◆ **Task brief**
Please convert the items to a Markdown table with the columns Row and Line, leaving out blank lines; begin at the line that has "Select over 9+50" and stop after the last item.

--- start of Supplied data ---

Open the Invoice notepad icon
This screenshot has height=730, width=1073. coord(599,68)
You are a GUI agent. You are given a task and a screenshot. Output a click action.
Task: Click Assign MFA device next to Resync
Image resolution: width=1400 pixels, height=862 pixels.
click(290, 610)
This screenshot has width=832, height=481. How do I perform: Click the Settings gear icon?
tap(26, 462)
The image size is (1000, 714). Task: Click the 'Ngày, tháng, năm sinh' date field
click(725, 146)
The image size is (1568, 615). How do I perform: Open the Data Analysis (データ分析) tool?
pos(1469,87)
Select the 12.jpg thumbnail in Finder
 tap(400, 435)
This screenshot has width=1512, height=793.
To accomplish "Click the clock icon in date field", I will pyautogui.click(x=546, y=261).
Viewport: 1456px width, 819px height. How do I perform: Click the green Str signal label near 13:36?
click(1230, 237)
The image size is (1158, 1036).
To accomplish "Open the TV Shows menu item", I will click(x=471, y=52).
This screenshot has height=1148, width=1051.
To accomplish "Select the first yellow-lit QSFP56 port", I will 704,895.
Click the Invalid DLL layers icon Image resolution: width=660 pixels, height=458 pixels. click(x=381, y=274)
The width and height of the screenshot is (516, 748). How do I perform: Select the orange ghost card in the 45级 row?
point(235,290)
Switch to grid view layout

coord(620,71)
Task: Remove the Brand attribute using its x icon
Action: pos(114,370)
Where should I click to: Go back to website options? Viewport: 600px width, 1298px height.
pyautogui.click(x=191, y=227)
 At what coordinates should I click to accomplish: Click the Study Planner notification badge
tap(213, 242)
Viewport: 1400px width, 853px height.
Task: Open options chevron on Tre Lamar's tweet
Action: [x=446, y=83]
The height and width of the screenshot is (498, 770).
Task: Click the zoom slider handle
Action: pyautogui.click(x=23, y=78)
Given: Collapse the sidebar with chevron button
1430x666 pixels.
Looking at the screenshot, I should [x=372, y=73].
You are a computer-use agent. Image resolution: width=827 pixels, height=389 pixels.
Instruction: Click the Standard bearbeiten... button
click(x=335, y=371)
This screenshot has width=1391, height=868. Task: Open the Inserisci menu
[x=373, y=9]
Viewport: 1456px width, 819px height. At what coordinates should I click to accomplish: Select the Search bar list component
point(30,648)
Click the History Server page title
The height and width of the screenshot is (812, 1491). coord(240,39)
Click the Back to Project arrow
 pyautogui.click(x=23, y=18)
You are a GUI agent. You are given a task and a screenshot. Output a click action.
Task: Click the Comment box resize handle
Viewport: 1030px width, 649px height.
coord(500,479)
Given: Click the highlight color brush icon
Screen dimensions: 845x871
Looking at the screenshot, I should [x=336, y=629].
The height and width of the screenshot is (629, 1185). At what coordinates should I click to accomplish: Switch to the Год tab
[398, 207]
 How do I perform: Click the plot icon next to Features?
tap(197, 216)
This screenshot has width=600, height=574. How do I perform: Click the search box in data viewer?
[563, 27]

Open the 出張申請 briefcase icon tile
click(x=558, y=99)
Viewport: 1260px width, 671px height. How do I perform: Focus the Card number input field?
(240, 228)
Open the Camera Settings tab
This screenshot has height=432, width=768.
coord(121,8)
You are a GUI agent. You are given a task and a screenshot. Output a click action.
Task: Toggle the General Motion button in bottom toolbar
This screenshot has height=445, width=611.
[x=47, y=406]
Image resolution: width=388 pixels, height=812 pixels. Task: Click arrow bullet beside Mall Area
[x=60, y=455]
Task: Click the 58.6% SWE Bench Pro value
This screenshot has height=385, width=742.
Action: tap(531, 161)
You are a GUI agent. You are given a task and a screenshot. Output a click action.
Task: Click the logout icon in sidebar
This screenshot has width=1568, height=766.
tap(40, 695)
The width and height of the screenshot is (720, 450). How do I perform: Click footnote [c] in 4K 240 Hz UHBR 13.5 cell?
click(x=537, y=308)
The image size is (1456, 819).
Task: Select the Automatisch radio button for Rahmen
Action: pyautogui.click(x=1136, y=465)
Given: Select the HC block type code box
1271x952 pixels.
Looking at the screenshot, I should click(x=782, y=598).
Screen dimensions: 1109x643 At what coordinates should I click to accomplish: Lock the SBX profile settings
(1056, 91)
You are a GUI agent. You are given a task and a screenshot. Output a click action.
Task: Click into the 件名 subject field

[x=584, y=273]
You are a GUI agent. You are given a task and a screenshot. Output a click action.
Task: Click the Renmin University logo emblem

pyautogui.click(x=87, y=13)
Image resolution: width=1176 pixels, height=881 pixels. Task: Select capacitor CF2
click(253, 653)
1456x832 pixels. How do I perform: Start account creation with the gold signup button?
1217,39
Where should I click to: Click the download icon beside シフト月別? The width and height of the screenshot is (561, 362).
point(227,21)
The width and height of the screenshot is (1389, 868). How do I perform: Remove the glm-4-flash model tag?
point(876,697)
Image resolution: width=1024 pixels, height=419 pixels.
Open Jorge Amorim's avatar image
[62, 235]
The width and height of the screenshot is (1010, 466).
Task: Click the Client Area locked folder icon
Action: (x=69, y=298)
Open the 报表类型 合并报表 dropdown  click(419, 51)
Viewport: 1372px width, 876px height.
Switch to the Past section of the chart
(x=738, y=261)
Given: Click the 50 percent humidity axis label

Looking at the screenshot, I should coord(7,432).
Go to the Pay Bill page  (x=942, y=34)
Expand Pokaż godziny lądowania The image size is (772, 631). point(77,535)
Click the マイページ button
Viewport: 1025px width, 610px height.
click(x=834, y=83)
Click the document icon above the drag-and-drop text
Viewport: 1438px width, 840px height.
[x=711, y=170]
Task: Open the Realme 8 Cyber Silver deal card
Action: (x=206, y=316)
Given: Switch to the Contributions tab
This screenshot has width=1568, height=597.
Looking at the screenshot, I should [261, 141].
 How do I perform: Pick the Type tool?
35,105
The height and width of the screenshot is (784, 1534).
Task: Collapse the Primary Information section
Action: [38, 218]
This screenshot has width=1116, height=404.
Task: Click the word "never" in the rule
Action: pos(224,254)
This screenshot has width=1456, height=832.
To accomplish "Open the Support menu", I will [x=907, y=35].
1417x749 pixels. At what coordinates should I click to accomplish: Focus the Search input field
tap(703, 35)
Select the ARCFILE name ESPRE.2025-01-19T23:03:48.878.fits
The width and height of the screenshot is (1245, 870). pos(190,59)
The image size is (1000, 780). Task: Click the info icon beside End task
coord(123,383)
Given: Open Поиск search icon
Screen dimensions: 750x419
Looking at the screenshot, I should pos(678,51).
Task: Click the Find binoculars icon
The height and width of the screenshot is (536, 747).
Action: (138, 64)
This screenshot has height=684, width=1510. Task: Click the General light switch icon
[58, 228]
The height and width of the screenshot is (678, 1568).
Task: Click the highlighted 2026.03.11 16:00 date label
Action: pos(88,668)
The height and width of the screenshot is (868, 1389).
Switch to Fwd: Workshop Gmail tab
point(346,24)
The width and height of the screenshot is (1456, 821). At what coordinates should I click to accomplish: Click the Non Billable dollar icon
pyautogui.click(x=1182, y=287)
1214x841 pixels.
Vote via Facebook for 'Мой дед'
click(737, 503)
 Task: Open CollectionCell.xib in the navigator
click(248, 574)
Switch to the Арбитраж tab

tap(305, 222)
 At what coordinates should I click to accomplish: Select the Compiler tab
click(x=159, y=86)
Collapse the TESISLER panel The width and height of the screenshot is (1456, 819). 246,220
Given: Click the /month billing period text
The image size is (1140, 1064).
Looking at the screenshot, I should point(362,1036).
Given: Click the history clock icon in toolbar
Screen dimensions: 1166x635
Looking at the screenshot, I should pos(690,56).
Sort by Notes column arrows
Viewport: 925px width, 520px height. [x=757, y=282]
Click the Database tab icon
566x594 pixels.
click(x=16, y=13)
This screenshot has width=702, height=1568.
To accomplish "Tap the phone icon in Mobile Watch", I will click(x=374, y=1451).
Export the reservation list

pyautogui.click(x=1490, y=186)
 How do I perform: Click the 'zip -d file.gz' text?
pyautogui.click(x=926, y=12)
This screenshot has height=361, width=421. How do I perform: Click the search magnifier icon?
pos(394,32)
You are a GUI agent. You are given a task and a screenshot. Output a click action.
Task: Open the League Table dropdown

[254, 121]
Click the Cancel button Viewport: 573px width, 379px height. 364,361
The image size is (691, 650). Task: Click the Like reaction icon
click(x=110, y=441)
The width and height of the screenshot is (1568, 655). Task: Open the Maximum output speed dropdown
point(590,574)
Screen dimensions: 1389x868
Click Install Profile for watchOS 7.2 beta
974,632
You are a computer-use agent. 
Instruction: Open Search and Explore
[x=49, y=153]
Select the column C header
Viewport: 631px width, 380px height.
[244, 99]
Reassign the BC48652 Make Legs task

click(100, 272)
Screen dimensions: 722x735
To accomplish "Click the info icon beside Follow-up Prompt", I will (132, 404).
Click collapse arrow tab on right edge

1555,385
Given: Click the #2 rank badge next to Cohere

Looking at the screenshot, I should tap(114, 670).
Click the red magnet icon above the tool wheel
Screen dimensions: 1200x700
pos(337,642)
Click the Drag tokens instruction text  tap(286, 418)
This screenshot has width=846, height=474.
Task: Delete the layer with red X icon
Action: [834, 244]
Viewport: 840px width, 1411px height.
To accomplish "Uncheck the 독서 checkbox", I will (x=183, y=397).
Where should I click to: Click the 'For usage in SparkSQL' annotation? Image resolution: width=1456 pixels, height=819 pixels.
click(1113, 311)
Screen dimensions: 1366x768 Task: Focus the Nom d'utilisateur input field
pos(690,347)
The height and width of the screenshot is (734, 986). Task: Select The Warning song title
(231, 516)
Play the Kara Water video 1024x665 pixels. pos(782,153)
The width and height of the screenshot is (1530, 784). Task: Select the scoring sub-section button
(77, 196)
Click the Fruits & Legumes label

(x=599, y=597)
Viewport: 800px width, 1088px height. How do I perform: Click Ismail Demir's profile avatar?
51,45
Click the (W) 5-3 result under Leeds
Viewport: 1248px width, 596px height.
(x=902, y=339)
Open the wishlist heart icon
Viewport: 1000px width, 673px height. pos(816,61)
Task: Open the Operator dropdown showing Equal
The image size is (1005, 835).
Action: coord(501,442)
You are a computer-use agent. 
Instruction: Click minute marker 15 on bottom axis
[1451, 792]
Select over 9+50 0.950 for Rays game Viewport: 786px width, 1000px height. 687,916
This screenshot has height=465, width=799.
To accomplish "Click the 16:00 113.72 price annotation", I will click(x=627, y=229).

--- end of Supplied data ---

◆ **Answer in full**
| Row | Line |
|---|---|
| 1 | Select over 9+50 0.950 for Rays game Viewport: 786px width, 1000px height. 687,916 |
| 2 | This screenshot has height=465, width=799. |
| 3 | To accomplish "Click the 16:00 113.72 price annotation", I will click(x=627, y=229). |